And so shuffled out latent fever? Doubtless, yet hardly from broken
bones, the doctor thought,--with no suspicion of the subtile,
intolerable passion smouldering in every drop of this man's phlegmatic
blood.
Evening came at last. He stopped until the cracked bell of the chapel
had done striking the Angelus, and then put on his overcoat, and went
out. The air was cold and pungent. The crowded city seemed wakening to
some keen enjoyment; even his own weak, deliberate step rang on the
icy pavement as if it wished to rejoice with the rest. I said it was a
trading city: so it was, but the very trade to-day had a jolly Christmas
face on; the surly old banks and pawnbrokers' shops had grown ashamed
of their doings, and shut their doors, and covered their windows with
frosty trees, and cathedrals, and castles; the shops opened their
hearts; some child's angel had touched them, and they flushed out into
a magic splendor of Christmas trees, and lights, and toys; Santa Claus
might have made his head-quarters in any one of them. As for children,
you stumbled over them at every step, quite weighed down with the
heaviness of their joy, and the money burning their pockets; the acrid
old brokers and pettifoggers, that you met with a chill on other days,
had turned into jolly fathers of families, and lounged laughing along
with half a dozen little hands pulling them into candy-stores or
toy-shops: all the churches whose rules permitted them to show their
deep rejoicing in a simple way had covered their cold stone walls with
evergreens and wreaths of glowing fire-berries: the child's angel had
touched them too, perhaps,--not unwisely.

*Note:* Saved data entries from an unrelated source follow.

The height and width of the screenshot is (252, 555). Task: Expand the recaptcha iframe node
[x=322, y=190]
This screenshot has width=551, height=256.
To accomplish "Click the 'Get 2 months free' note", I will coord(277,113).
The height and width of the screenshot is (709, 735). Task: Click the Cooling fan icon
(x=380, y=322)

He passed crowds of thin-clad women looking in through open doors, with
red cheeks and hungry eyes, at red-hot stoves within, and a placard,
"Christmas dinners for the poor, gratis"; out of every window on the
streets came a ruddy light, and a spicy smell; the very sunset sky had
caught the reflection of the countless Christmas fires, and flamed up to
the zenith, blood-red as cinnabar.
Holmes turned down one of the back streets: he was going to see Lois,
first of all. I hardly know why: the child's angel may have touched him,
too; or his heart, full of a yearning pity for the poor cripple, who,
he believed now, had given her own life for his, may have plead for
indulgence, as men remember their childish prayers, before going into
battle. He came at last, in the quiet lane where she lived, to her
little brown frame-shanty, to which you mounted by a flight of wooden
steps: there were two narrow windows at the top, hung with red curtains;
he could hear her feeble voice singing within. As he turned to go up
the steps, he caught sight of something crouched underneath them in the
dark, hiding from him: whether a man--or a dog he could not see. He
touched it.
"What d' ye want, Mas'r?" said a stifled voice.
He touched it again with his stick.
The man stood upright, back in the shadow: it was old Yare.

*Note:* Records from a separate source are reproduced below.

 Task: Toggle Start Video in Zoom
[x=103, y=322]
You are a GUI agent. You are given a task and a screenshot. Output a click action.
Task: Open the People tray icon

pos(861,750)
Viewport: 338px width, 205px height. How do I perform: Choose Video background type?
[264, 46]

"Had ye any word wi' me, Mas'r?"
He saw the negro's face grow gray with fear.
"Come out, Yare," he said, quietly. "Any word? What word is arson, eh?"

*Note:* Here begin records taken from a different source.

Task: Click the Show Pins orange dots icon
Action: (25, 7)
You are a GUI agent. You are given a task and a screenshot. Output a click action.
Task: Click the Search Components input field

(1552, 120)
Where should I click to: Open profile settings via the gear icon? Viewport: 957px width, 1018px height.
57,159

The man did not move. Holmes touched him with the stick.
"Come out," he said.
He came out, looking gaunt, as with famine.
"I'll not flurr myself," he said, crunching his ragged hat in his
hands,--"I'll not."
He drove the hat down upon his head, and looked up with a sullen
fierceness.
"Yoh've got me, an' I'm glad of 't. I'm tired, fearin'. I was born for
hangin', they say," with a laugh. "But I'll see my girl. I've waited
hyur, runnin' the resk,--not darin' to see her, on 'count o' yoh. I
thort I was safe on Christmas-day,--but what's Christmas to yoh or me?"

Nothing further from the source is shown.